Generally speaking, the parallel development process works quite well, however, there is still room for improvement. For instance, sometimes the backend team starts working on endpoints that the mobile team is not using at that given moment. When the mobile teams start working on the screen that requires those endpoints they realize that some changes need to be made to the endpoint to improve performance, load time or user experience in general.

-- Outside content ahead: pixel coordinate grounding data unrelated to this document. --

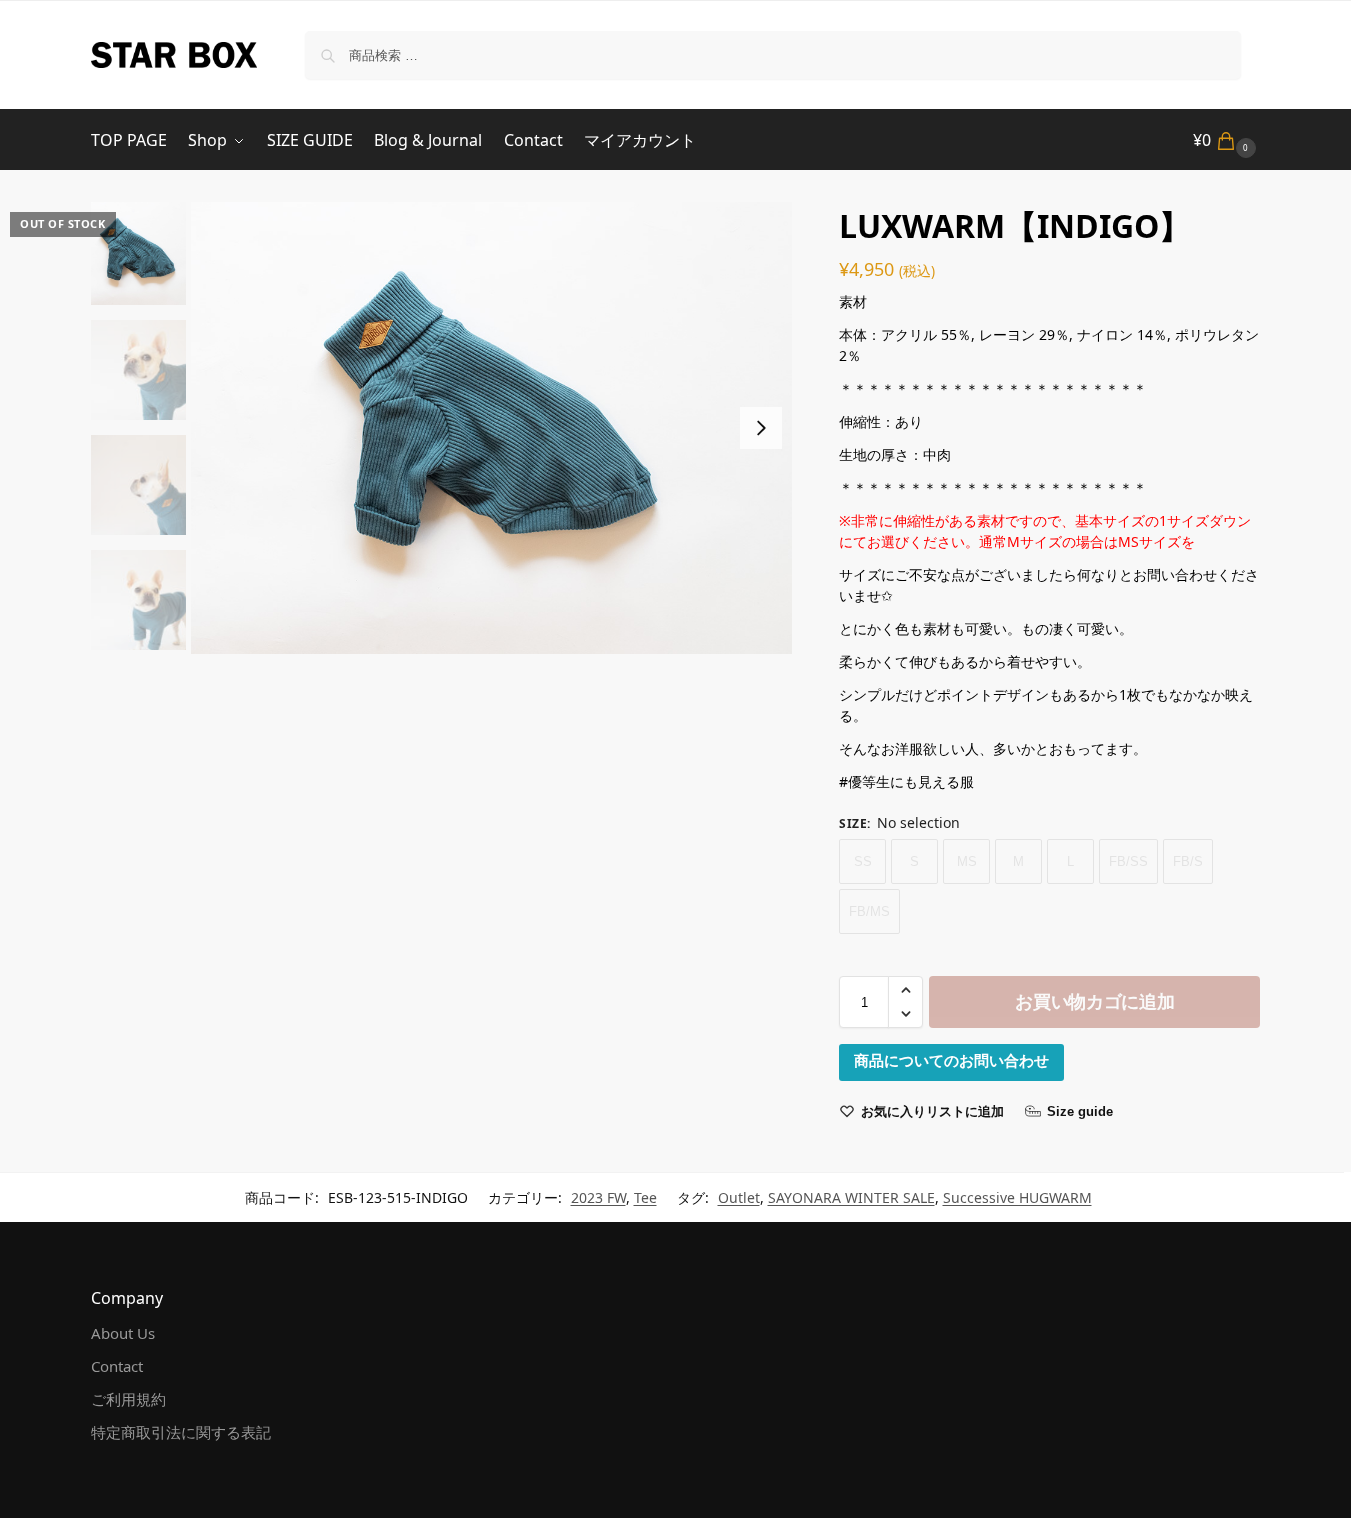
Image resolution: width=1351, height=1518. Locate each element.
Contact (117, 1366)
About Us (123, 1333)
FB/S (1188, 861)
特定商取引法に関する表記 (181, 1432)
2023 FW (598, 1197)
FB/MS (869, 911)
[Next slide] (761, 428)
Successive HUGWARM (1017, 1197)
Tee (645, 1197)
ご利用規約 (128, 1399)
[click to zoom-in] (492, 428)
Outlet (739, 1197)
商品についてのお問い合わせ (951, 1060)
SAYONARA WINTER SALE (851, 1197)
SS (863, 861)
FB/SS (1128, 861)
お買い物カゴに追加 (1094, 1002)
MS (967, 861)
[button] (1227, 140)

This also works the other way around. For example, the mobile team defined the perfect endpoint specification for the use cases they were working on but then the backend team realizes that in order to provide the JSON and the endpoints the mobile team wants they have to sacrifice performance (by doing extra joins in a table or making the JSON payload too big).

The problem gets worse when you get to the point of having to re-architect part of your application because one endpoint needs to be super fast leading you to start to denormalize tables. This usually translates into a more complicated write or updating patterns were you’ll probably need to trigger background jobs to update all the denormalized entities. This means more error logic and ensuring that in the case a is a server down, background jobs are not lost. If these are not monitored closely they can escalate very quickly and seriously impact your delivery date.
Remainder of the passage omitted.